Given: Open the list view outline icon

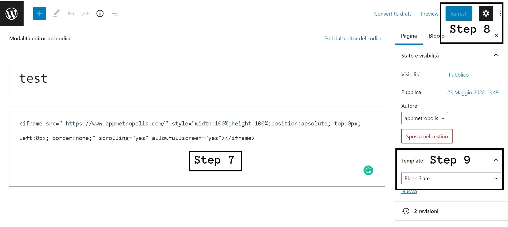Looking at the screenshot, I should click(x=114, y=13).
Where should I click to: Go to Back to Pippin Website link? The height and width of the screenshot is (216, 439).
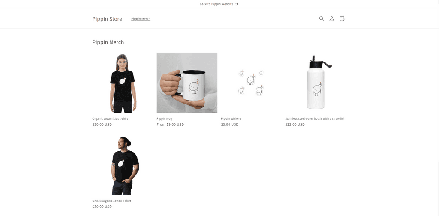tap(216, 4)
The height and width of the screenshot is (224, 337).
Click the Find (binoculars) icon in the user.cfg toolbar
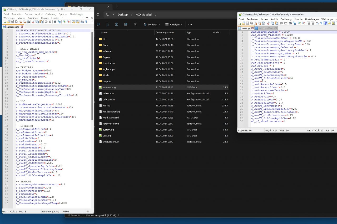(x=290, y=23)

==*==

Your reply should hold every line above exactly as written and none of the pictures.

### Task response
Given: Open the list view outline icon

Looking at the screenshot, I should click(x=114, y=13).
Where should I click to: Go to Back to Pippin Website link? The height and width of the screenshot is (216, 439).
tap(216, 4)
The height and width of the screenshot is (224, 337).
Click the Find (binoculars) icon in the user.cfg toolbar
(x=290, y=23)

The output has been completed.